Через две недели перевели в Лефортово. Вот там началась настоящая тюремная жизнь. Страшная. С бесконечными ночными допросами. С неделями без сна. С тем, что теряешь сознание, теряешь вообще всякую ориентацию, потому что всё уже, ничего больше не остаётся. С тем, что ведут по коридорам, стучат об пряжку, и тебя поворачивают к стенке. Ну, минута. И вот эту минуту спишь. Сижу на допросе. Он задаёт вопрос. Он пока записывает, я сплю. Он кричит: «У тебя нервы железные». «Ну, да». Одиночка, одиночка, одиночка, одиночка. Вот это пошло следствие. Потом переводили на Лефо/, Лубянку, привозили обратно.
Вот. А потом был суд. Дали обвинительное заключение совершенно дикое. Где чего только не было. А потом было 7 дней суда. Семь дней. Сидело 3 пожилых человека. Конвоир за каждым из нас. Разумеется и ни обвинителя, ни защиты, никаких свидетелей. Суд в подвале той же самой, того же Лефортово. И приговор.
И когда ребятам объявили высшую меру, все стали кричать и плакать. Девчонки особенно. И кто-то сзади кричал: «Пишите на помилование, пишите, просите помилования!». И Женя обернулся и сказал: «Мы не будет писать, просить помилования». Я знаю, что они не писали о помиловании. Отказались. А остальным… троим из нас дали по 10 лет. Моей несовершеннолетней сестре, которая ни в чем и не участвовала. И ещё двоим, Тамаре Рабинович, которая ни в чем не участвовала, и Гале Смирновой, которая тоже практически ни о чем не знала. Замечательная формулировка: «За отсутствием состава преступления — 10 лет».

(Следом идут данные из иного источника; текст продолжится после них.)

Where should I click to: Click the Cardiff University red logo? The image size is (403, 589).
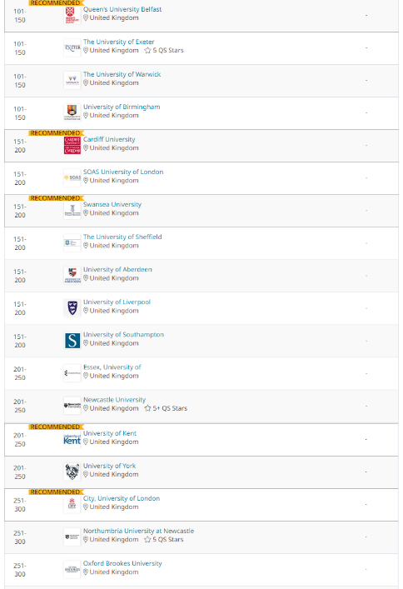pyautogui.click(x=72, y=145)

Вот. А попала я в Инту, на пересылку Интинскую/.
Первый лагерь, как первая любовь, никогда не забывается. Вот сколько меня потом мотали куда угодно, вот, Интинский, этот 5-й ОЛП. Вот остался олицетворением всего. И всего страшного, а самого главное – всего хорошего. И вот тех самых людей, без которых я, вообще, бы/, ну, и вообще бы ничего не было. Которых я до сих пор, вот, так люблю и понимаю, что ну, всё было бы не так, если бы я с ними не встретилась.
А, ну, первый раз, когда меня вызвали прямо из лагеря, кстати, в этот день я себе киркой поранила ногу. Поэтому вот в таком вот виде я ещё ехала. А это были очень тяжелые работы. Это была земляная работа. То есть мы должны были— этой самой— киркой разбивать мерзлоту, накладывать на носилки и нести за 300 метров. Там всё это складывать, утрамбовывать. Когда это всё там замерзало, мы должны были делать всё там и нести сюда обратно. И как говорил наш начальник: «Мне не нужна ваша работа, мне нужны ваши мученья».
Вот. И с этой работой у меня связаны два таких воспоминания для меня важных.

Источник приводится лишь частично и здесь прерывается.